El provincial del Instituto del Verbo Encarnado en Tierra Santa estaba en su casa de la parroquia de Gaza cuando cayó la bomba del ejército israelí. Denuncia en una entrevista con ECCLESIA que están muriendo 100 personas al día en la Franja

El padre Carlos Ferrero, provincial del Instituto del Verbo Encarnado en Tierra Santa, estaba en su casa de la parroquia de Gaza cuando cayó la bomba del ejército israelí. Atiende a ECCLESIA con enorme disposición y amabilidad entre sonido de balas y pone fin a la entrevista precisamente cuando el patriarca latino de Jerusalén y el patriarca ortodoxo llegan a la zona cero del ataque.

—¿Dónde se encontraba usted cuando impactó el misil?

—Yo vivo aquí, en la propia parroquia de la Sagrada Familia, desde mayo de 2024. Estaba dentro de la casa de los sacerdotes y por eso no recibí ninguna herida, pero, por supuesto, escuché el estruendo del bombazo y una de las personas que gritaba y gritaba y gritaba porque estaba herida. Entonces, salí lo más rápido que pude y al frente de la parroquia vi al padre Gabriel (Romanelli, párroco de Gaza) que estaba asistiendo a un joven nuestro que quiere ser sacerdote. Es uno de los heridos graves que ha dejado el ataque. Sostenía una camiseta en la herida para que no sangrara más, porque había perdido muchísima sangre. Enseguida los ayudé a ello y empezamos así, fuimos al hospital.

—¿Cómo está la situación ahora mismo? ¿Qué impacto ha tenido este ataque en la comunidad cristiana y el resto de habitantes de Gaza?

—Aunque ha sido un ataque contra la Iglesia católica, acá hay muchos cristianos, también de la Iglesia ortodoxa y, por supuesto, muchos católicos. Lo que ha pasado es algo enorme, muchísimo. Los niños están muy asustados, todos. Hay gente que hace días que no sale de sus habitaciones para nada, es fácil imaginarse todo lo que produce algo así en cuanto a los nervios, depresión y un montón de temas de salud mental. Había mucha gente que venía a rezar, y que ahora está viniendo a rezar para, por lo menos, así hacerse fuerte, gracias a Dios. Pero imagínense: tirar una bomba a la iglesia misma… Una o dos horas antes estábamos adentro, rezando con muchos niños. Cuando golpeó la bomba, se explotaron todos los vidrios y cayeron para dentro. Si hubieran estado los niños, todos habrían salido heridos. Luego había gente sentada afuera, como dos de las señoras que después murieron por las heridas. No se imaginan los golpes, habiéndole caído pedazos de la misma pared sobre sus cabezas, en el cuerpo. Y después, personas que estaban como a 40 o 50 metros de la iglesia, en el portón. Dos de ellas están gravemente heridas. Uno murió. De momento, han muerto tres personas. Contamos 15 heridos y tres fallecidos ya confirmados, con dos heridos que están muy graves; uno, en particular, muy muy grave y el otro también grave, porque tiene el pulmón perforado, aunque está un poquito más estable. Por supuesto, todos están preocupados y temerosos de lo que pueda pasar. Con respecto al resto de los habitantes de Gaza, en realidad, como dijo el Patriarca, para ellos es un ataque más. Acá muere gente de manera continua, hace poco contamos un promedio de 100 muertos por día. ¡100 muertos por día! A veces son 120, 130… otras 80 o 90. Es una cosa increíble, de locos. No hay límite. Cuando fuimos al hospital para llevar a estas personas heridas, había muchísimas personas en situaciones parecidas, con amputaciones de pie… O sea, que no era solamente acá, sino también en todos los lugares alrededor y cerca del hospital.

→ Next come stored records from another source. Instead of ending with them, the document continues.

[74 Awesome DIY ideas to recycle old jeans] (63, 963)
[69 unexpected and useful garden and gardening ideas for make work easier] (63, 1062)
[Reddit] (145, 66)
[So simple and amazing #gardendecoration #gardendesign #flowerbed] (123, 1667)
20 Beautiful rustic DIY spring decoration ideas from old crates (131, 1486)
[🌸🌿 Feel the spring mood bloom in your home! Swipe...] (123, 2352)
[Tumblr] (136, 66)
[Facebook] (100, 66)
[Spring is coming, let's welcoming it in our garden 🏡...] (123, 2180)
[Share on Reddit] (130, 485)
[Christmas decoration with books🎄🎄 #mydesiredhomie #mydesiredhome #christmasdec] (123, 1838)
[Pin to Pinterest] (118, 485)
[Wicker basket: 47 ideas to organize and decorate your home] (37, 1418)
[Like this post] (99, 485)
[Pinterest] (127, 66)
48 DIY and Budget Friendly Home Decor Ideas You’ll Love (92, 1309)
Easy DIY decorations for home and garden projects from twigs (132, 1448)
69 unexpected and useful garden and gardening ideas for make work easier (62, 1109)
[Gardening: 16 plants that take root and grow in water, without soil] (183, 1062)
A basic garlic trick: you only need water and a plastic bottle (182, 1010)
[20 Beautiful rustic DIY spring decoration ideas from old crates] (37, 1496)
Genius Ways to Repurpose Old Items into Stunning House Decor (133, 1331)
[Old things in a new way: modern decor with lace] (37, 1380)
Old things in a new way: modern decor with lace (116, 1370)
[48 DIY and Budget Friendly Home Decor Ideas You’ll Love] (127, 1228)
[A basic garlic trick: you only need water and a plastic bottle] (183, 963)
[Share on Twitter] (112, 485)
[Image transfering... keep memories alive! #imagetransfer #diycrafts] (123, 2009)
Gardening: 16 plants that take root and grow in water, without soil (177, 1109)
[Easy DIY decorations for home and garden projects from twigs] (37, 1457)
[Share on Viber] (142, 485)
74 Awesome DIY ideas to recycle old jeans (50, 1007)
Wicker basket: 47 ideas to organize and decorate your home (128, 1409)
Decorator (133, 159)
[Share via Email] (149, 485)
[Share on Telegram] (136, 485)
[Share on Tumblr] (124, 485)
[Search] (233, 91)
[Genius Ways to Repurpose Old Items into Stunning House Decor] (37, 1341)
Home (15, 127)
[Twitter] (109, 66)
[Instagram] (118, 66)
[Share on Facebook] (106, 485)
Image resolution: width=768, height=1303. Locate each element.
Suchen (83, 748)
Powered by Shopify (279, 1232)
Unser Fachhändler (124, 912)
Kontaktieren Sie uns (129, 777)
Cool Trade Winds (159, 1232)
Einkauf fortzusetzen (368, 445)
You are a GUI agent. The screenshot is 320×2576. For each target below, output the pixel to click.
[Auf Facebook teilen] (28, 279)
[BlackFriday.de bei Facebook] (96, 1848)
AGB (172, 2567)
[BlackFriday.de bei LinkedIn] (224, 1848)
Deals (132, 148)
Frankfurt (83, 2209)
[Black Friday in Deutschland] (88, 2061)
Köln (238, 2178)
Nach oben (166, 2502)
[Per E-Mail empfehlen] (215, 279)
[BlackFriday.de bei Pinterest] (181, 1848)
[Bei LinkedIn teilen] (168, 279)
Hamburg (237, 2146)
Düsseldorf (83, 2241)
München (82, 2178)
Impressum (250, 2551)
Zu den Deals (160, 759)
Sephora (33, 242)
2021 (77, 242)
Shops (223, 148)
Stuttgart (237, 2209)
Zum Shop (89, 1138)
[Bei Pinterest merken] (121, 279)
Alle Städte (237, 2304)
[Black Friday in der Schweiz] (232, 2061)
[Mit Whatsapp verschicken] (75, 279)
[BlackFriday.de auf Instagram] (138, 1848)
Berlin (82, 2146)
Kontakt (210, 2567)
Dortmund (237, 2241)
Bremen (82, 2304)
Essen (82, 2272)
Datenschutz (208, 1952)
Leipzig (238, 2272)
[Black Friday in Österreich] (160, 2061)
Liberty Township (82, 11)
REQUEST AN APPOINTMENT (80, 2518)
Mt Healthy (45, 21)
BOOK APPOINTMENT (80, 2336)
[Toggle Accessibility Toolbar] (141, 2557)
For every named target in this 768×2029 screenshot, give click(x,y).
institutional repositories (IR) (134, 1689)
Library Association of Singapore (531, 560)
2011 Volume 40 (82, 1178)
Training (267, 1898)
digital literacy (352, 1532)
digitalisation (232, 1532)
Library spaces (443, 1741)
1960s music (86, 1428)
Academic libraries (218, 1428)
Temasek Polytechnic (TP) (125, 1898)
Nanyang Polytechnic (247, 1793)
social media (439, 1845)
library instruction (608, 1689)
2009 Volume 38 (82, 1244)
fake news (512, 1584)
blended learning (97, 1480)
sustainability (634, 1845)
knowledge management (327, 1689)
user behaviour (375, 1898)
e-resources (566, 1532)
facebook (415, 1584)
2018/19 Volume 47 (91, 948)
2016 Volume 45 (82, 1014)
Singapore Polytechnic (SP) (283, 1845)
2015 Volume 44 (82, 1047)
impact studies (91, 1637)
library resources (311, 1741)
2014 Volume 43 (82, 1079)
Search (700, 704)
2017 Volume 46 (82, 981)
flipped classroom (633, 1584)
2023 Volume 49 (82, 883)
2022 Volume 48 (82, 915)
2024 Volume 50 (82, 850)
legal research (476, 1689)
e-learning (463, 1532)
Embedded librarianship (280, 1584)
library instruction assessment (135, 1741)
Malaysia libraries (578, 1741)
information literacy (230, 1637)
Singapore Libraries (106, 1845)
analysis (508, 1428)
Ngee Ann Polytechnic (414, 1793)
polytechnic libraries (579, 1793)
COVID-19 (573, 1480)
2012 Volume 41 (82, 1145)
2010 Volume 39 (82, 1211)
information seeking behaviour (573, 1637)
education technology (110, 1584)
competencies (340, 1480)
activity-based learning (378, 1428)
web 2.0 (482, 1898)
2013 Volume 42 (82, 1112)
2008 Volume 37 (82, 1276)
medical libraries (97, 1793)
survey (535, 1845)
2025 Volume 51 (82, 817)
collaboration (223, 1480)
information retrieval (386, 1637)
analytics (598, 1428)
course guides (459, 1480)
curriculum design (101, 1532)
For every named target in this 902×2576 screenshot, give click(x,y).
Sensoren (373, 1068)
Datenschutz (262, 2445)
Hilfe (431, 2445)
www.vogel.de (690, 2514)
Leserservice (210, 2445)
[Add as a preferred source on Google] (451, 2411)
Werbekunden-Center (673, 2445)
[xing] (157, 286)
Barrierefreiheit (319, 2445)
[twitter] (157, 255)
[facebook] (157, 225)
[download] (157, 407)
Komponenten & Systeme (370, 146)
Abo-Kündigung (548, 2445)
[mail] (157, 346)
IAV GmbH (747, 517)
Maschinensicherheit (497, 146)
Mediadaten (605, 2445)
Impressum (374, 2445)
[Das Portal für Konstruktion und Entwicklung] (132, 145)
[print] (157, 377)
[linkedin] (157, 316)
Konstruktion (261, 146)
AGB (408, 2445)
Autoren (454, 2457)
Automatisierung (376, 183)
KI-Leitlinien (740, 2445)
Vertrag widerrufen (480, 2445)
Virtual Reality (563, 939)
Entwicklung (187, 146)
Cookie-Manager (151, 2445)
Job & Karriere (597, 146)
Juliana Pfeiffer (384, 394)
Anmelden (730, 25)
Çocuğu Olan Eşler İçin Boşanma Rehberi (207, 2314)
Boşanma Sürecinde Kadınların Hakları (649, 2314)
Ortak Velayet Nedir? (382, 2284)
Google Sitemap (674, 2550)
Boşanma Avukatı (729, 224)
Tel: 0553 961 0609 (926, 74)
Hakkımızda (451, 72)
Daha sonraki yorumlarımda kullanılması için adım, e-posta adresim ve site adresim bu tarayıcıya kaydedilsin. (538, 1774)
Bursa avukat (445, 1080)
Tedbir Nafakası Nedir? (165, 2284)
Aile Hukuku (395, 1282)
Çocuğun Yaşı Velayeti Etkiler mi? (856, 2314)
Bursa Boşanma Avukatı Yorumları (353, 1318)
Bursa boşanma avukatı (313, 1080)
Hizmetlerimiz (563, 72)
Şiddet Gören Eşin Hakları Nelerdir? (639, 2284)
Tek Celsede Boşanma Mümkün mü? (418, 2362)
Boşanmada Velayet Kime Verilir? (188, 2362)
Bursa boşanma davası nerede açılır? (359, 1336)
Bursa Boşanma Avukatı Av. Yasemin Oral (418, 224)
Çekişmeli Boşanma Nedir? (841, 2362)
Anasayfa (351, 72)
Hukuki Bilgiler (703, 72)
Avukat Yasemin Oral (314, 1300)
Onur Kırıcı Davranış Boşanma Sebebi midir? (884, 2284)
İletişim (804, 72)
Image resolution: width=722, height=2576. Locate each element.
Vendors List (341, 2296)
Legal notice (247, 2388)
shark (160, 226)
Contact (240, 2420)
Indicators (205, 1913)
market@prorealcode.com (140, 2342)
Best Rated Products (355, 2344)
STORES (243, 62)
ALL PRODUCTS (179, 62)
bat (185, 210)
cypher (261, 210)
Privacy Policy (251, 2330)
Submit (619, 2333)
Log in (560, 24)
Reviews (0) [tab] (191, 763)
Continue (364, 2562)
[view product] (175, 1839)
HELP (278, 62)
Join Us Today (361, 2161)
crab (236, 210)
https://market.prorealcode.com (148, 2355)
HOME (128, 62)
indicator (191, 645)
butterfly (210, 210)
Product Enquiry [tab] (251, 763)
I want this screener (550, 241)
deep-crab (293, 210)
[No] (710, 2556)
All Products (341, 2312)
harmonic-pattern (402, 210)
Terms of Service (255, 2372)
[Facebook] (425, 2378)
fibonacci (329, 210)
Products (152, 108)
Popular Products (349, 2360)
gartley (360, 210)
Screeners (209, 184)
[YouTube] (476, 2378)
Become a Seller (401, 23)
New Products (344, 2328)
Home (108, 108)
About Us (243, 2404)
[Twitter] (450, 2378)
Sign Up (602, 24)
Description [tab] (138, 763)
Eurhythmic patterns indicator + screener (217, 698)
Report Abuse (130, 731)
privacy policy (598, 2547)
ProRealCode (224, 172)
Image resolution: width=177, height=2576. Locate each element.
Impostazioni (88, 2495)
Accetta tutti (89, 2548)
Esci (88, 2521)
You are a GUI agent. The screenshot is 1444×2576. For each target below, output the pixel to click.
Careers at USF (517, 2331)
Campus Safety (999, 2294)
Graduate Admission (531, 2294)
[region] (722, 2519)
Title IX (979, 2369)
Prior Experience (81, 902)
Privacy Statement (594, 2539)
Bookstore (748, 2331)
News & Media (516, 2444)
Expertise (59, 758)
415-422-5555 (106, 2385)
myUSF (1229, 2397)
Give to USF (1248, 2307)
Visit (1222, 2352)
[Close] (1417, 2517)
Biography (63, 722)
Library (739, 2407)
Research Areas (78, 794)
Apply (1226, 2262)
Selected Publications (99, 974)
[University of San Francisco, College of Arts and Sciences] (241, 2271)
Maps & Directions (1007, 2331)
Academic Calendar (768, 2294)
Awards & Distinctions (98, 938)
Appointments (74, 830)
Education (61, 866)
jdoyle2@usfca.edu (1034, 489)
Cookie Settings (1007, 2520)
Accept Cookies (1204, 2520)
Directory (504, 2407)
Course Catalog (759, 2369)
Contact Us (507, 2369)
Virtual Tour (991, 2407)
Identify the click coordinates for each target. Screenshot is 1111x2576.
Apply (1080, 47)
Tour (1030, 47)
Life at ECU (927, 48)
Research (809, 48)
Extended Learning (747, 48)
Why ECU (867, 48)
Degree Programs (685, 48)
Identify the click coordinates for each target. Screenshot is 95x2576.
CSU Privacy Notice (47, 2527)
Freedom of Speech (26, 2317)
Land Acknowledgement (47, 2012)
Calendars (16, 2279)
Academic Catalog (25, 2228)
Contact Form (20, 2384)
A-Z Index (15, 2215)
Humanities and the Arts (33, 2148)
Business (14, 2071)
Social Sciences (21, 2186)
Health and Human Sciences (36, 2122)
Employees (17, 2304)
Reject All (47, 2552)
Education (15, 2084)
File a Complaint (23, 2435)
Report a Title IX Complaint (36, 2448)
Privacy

—¿Cómo describiría de manera general la vida de los cristianos en Gaza y en Tierra Santa? ¿Cómo ha cambiado en los últimos meses?

—Los cristianos en Palestina e Israel son gente del lugar, personas que viven acá hace siglos. Y son cristianos, tienen el amor y la devoción a todos los lugares santos. Es tradición aquí ir a rezar el Santo para la Semana Santa a Jerusalén o para Navidad ir a Belén… era una cosa tradicional. Todo eso ha ido cambiando en los últimos años, podríamos decir más allá de los últimos meses. Por supuesto, desde que empezó la guerra (que ya lleva casi dos años), todo eso ha cambiado absolutamente, se ha frenado, pero los cristianos son gente de aquí y siempre han sido y son pacíficos, no participan en ninguno de estos combates. Es más, sufren porque los empujan de un lado y del otro lado, porque están los que no los quieren, porque son musulmanes, y los que no los quieren, porque son judíos. Entonces, la vida de los cristianos aquí es muy difícil. Ustedes habrán visto tal vez alguno de los vídeos que circulan por la red y que muestra cuando escupen en Jerusalén delante del sacerdote o a los cristianos cuando ven que son cristianos. Se tapan la cara o escupen al suelo. Es una cosa pública y lo hacen. Es muy doloroso, pero algo muy a tener en cuenta. Y los cristianos quieren estar acá, quieren estar en esta tierra, Tierra Santa, y quedarse. Espero que haya escuchado ese ruido mientras hablaba: son balas, probablemente un dron que está por acá afuera y dispara así de manera automática, porque no hay nadie en el dron, sino que lo manejan, no sé cómo ni quién ni dónde, pero eso pasa. A veces han herido a personas que no tenían nada que ver con nada.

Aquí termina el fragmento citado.